Le numérique bouleverse la façon dont on peut visualiser l’histoire de notre assiette ou de notre verre.

  • QR codes sur les produits : surtout utilisés dans les Amap, magasins bio ou cavistes indépendants. Ils donnent accès à des fiches détaillées, voire à des vidéos ou interviews de producteurs.
  • Projets blockchain : encore rares, mais testés dans les filières viande bovine ou céréales locales (voir initiative « BeefChain » en France). Garantit une impossibilité de falsification des infos, utile sur les filières à risques.
  • Cahiers de transparence : carnets consultables sur place, listant chaque lot, la date d’arrivée, les numéros de certification. Plusieurs coopératives wallonnes l’expérimentent.

Ce sont souvent les consommateurs eux-mêmes, via des collectifs d’achat, qui poussent à cette innovation (source : Fédération wallonne de l’Agriculture).






Marchés, magasins coopératifs, grandes surfaces : où chercher l’exemplarité ?

La transparence n’est pas réservée aux magasins engagés.

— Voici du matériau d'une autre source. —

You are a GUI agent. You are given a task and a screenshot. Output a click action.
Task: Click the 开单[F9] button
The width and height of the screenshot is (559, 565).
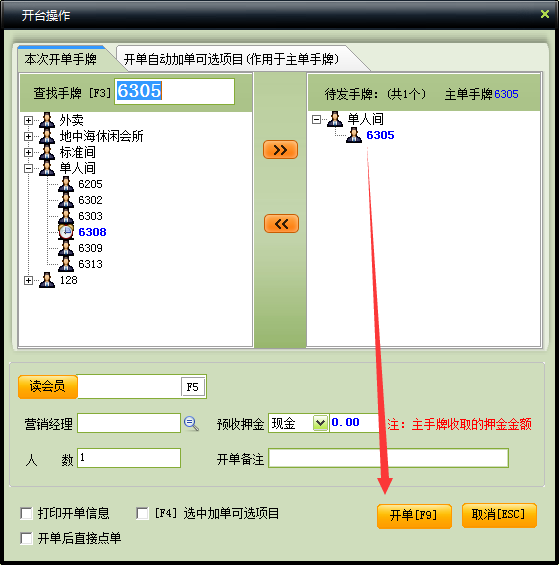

Voici un panorama des spécificités selon les types de point de vente en Wallonie :

Type de point de vente Force Limite
Marchés de producteurs Contact direct, dialogue facile, visites d’exploitation souvent proposées Peu de formalisation, dépend de la bonne volonté du producteur
Magasins coopératifs (Paysans-Artisans, Ceinture Aliment-Terre…) Transparence poussée, informations accessibles, parfois marges affichées Gamme limitée, accès géographique parfois difficile
Grandes surfaces Efforts accrus sur la traçabilité sur quelques produits phares, campagnes d’information ponctuelles Mélange de produits locaux/importés, transparence variable selon les rayons et enseignes
Cavistes spécialisés Expertise sur l’origine, fiches produits parfois très détaillées Tous n’adoptent pas la traçabilité fine, attention à l’effet « terroir washing »

On retiendra que relation humaine, information écrite visible et structure coopérative sont souvent garantes d’un haut degré de transparence.

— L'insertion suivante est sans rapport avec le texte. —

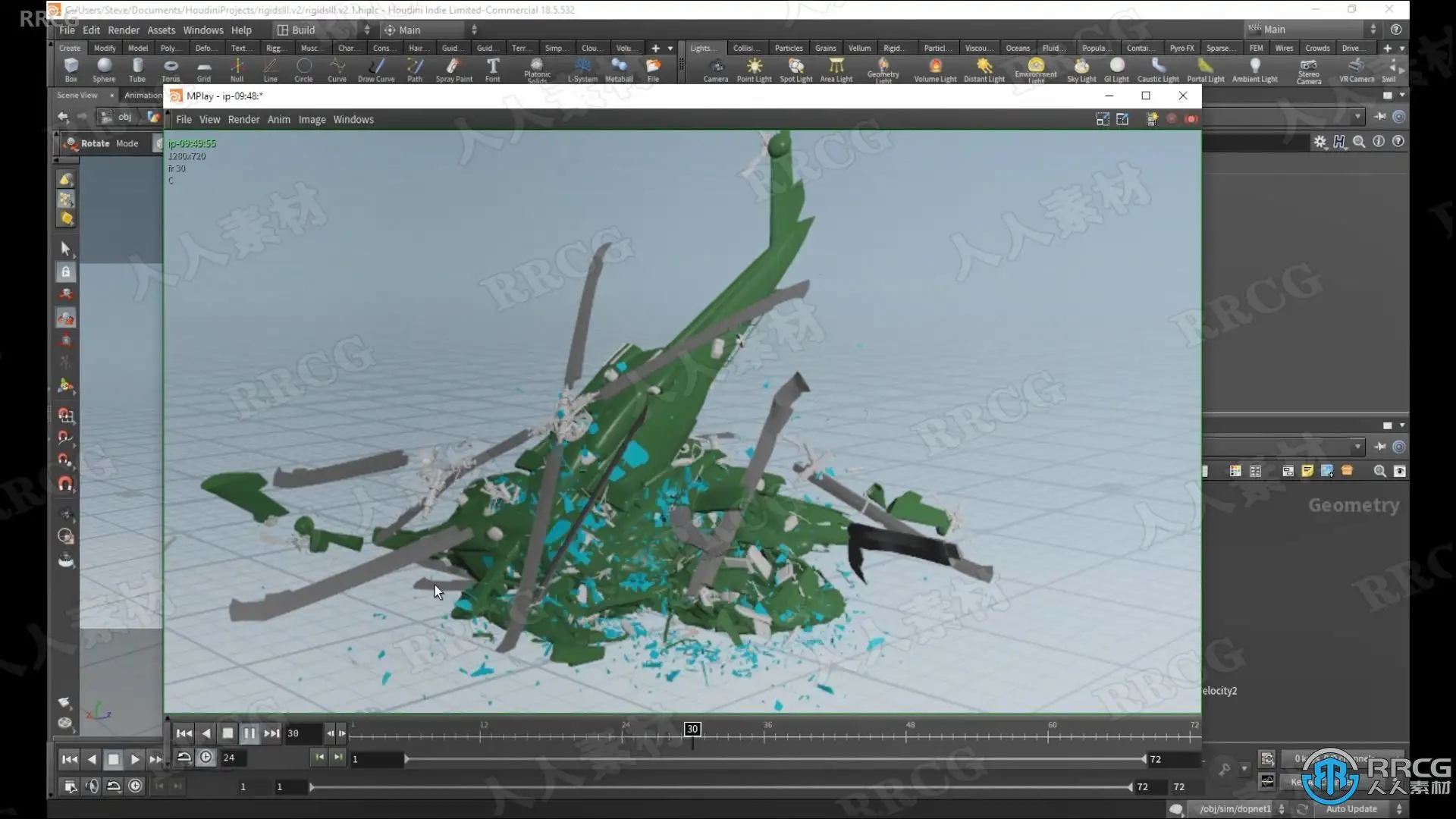
Task: Toggle the Houdini audio speaker button
Action: point(92,786)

Ce qui évolue, ce qui manque, ce que l’on peut attendre

Si la Wallonie fait figure de pionnière sur quantité d’initiatives collectives (plus de 350 points de vente en circuit court selon l’APAQ-W en 2023 – source : APAQ-W), les marges de progrès existent. Les producteurs réclament eux-mêmes une harmonisation des dispositifs d’information, tandis que les consommateurs souhaitent de la simplicité (source : Enquête Crioc).

  • La digitalisation devrait permettre à la traçabilité de se massifier… à condition de ne pas renforcer les inégalités entre petits et gros acteurs.
  • La pédagogie et l’humain restent essentiels : rien ne remplace la possibilité de discuter, de toucher et de comprendre ce que l’on achète.
  • Un point de vente n’est transparent que lorsqu’il assume aussi de ne pas (toujours) tout savoir, mais reste à l’écoute du consommateur.

Ce sont les exigences du citoyen qui pousseront, à travers choix, questions et engagement, les points de vente à progresser. En Wallonie, cette dynamique est déjà en marche, mais elle gagne à être renforcée, multipliée et, surtout, partagée.